■ **EXERCISE DATA**:
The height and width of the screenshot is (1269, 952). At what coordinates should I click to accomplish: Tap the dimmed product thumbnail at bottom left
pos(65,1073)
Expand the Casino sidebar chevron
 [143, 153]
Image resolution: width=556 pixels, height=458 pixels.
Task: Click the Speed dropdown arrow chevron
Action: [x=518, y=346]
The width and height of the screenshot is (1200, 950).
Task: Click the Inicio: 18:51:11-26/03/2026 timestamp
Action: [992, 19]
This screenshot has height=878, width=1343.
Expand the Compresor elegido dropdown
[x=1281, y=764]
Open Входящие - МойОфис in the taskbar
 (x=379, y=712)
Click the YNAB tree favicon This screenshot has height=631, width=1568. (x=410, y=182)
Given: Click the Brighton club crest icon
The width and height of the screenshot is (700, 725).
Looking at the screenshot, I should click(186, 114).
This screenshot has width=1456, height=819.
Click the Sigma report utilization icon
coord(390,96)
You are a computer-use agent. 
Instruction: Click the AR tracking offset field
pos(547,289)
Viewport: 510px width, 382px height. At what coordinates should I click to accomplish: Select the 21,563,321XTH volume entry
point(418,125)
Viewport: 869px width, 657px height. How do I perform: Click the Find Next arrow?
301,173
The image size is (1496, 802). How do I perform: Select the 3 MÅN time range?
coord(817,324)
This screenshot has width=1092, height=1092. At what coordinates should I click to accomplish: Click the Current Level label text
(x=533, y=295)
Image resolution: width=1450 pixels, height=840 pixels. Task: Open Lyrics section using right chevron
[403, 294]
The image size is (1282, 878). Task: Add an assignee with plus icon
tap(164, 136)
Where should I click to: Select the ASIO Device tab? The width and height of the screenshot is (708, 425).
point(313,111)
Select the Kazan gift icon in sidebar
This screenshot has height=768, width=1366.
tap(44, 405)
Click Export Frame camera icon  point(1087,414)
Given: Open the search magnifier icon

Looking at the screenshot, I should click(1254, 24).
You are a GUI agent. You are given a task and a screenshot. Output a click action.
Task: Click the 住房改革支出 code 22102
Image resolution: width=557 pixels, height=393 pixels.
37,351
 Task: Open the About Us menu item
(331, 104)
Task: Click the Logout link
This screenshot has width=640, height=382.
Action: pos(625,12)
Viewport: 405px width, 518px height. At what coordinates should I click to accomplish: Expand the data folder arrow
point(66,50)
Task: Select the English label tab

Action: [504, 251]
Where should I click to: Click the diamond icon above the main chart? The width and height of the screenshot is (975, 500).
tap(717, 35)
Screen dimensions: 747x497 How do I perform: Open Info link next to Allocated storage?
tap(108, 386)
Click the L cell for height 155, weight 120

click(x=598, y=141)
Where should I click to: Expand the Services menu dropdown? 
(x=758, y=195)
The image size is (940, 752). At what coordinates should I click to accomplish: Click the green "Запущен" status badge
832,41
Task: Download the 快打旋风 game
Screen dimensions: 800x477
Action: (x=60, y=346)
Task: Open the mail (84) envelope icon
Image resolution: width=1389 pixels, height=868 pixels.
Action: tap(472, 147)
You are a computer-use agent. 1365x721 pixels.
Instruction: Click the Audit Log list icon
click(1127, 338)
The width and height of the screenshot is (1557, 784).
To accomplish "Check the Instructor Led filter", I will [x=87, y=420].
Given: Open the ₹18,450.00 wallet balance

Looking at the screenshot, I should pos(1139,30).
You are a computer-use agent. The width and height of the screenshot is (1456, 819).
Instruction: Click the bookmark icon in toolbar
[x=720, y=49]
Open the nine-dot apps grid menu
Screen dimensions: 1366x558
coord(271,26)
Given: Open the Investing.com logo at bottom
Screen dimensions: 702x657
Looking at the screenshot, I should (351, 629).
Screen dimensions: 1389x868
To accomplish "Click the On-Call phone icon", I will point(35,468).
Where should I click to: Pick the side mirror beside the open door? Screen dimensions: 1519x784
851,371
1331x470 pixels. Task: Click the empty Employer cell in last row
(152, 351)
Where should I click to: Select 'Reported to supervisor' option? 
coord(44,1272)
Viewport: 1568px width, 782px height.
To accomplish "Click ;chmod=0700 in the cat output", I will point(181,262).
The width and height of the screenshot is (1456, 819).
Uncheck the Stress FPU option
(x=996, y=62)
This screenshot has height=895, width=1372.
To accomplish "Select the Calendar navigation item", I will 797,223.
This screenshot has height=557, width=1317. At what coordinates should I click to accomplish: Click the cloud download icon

■ **WORK TO COMPLETE**: Starting at the beginning of the material and stopping after the line that contains "pos(65,1073)", write out every line again, requests included. Multiply each coordinate in the answers by 2.35 and round to whole numbers, with halves going up, but leave the numbers in the requests unchanged.

■ **RESPONSE**:
The height and width of the screenshot is (1269, 952). At what coordinates should I click to accomplish: Tap the dimmed product thumbnail at bottom left
pos(153,2522)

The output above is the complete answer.